+++ Available records +++

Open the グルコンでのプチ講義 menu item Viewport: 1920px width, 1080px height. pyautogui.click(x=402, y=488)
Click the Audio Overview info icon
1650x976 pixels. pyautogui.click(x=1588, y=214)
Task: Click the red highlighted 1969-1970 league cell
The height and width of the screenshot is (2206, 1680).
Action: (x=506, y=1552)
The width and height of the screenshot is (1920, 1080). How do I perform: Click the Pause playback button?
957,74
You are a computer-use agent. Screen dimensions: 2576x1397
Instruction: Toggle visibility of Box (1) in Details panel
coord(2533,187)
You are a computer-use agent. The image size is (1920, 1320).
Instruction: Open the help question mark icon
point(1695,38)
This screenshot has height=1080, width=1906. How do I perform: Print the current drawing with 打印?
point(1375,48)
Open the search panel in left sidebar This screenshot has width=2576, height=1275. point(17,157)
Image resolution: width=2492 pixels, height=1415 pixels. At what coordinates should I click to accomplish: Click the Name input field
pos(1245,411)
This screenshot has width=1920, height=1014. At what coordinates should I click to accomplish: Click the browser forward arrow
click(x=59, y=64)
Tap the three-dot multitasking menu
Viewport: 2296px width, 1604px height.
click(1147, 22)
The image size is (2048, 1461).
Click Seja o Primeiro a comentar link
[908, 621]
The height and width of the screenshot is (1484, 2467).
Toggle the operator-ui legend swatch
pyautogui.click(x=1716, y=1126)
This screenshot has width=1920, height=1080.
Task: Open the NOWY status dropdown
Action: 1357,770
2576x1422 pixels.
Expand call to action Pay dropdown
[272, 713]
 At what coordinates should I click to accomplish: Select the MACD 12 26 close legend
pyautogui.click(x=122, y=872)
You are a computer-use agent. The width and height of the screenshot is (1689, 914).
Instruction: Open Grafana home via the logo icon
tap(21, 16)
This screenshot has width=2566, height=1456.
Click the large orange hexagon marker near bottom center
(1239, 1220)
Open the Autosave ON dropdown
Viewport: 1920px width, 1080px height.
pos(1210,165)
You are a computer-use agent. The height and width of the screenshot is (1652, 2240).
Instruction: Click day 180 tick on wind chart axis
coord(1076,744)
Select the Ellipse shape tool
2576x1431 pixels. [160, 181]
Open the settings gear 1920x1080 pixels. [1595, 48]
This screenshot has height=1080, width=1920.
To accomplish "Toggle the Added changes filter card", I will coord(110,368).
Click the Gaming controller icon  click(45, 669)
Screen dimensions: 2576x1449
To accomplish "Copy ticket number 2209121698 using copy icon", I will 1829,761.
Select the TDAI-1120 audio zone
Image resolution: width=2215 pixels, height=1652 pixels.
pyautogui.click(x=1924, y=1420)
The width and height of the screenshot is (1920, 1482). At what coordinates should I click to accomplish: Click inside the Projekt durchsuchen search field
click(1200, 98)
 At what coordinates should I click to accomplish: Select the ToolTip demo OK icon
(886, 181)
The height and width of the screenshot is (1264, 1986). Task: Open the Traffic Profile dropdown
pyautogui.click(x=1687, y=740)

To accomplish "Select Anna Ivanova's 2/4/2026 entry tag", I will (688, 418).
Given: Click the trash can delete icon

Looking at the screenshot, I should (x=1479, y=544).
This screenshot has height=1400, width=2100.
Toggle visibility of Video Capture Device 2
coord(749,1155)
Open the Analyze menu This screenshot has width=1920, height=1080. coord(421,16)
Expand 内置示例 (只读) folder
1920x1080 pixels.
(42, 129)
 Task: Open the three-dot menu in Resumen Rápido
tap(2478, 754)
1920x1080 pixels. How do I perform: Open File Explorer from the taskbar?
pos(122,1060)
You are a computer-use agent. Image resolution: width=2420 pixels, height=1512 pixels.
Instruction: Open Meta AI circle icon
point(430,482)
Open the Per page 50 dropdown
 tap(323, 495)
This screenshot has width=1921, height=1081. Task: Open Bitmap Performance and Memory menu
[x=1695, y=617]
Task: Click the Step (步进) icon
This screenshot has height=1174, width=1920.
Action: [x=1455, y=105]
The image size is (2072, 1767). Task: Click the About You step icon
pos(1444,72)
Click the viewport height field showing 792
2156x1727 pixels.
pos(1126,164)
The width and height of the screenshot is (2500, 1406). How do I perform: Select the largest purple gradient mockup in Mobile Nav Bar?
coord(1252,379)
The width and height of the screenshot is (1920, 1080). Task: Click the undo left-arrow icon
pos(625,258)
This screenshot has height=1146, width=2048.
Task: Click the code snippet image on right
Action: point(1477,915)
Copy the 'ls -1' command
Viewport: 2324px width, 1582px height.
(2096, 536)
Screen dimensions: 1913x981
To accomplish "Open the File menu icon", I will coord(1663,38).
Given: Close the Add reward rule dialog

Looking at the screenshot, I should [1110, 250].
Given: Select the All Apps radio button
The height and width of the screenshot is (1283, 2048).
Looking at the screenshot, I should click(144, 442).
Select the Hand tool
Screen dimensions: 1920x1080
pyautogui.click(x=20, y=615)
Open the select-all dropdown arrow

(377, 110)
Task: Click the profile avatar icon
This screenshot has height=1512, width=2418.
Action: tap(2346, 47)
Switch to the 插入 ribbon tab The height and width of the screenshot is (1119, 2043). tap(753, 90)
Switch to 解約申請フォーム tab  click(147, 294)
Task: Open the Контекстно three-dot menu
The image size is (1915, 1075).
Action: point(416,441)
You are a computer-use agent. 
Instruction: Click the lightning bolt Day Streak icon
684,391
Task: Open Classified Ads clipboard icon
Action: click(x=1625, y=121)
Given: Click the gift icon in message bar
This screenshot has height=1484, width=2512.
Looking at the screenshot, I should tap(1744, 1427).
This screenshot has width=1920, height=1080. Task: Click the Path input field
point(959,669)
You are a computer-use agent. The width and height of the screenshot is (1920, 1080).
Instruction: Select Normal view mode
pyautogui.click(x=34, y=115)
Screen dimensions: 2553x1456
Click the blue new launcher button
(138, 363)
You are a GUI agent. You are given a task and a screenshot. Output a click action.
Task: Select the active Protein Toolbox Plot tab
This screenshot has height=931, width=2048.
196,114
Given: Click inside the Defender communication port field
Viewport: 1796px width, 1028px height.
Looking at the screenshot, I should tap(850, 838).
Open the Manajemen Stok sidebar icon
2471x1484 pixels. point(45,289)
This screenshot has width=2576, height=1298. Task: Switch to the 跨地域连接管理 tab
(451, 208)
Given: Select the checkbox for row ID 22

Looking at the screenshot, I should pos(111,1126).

+++

Task to complete → Would you output, from the records above, exactly the run of lines that starts at the line containing "This screenshot has height=1080, width=1920." and ends at the line containing "You are a computer-use agent. Image", and only that run?

Reply to the task →
This screenshot has height=1080, width=1920.
To accomplish "Toggle the Added changes filter card", I will coord(110,368).
Click the Gaming controller icon  click(45, 669)
Screen dimensions: 2576x1449
To accomplish "Copy ticket number 2209121698 using copy icon", I will 1829,761.
Select the TDAI-1120 audio zone
Image resolution: width=2215 pixels, height=1652 pixels.
pyautogui.click(x=1924, y=1420)
The width and height of the screenshot is (1920, 1482). At what coordinates should I click to accomplish: Click inside the Projekt durchsuchen search field
click(1200, 98)
 At what coordinates should I click to accomplish: Select the ToolTip demo OK icon
(886, 181)
The height and width of the screenshot is (1264, 1986). Task: Open the Traffic Profile dropdown
pyautogui.click(x=1687, y=740)

To accomplish "Select Anna Ivanova's 2/4/2026 entry tag", I will (688, 418).
Given: Click the trash can delete icon

Looking at the screenshot, I should (x=1479, y=544).
This screenshot has height=1400, width=2100.
Toggle visibility of Video Capture Device 2
coord(749,1155)
Open the Analyze menu This screenshot has width=1920, height=1080. coord(421,16)
Expand 内置示例 (只读) folder
1920x1080 pixels.
(42, 129)
 Task: Open the three-dot menu in Resumen Rápido
tap(2478, 754)
1920x1080 pixels. How do I perform: Open File Explorer from the taskbar?
pos(122,1060)
You are a computer-use agent. Image resolution: width=2420 pixels, height=1512 pixels.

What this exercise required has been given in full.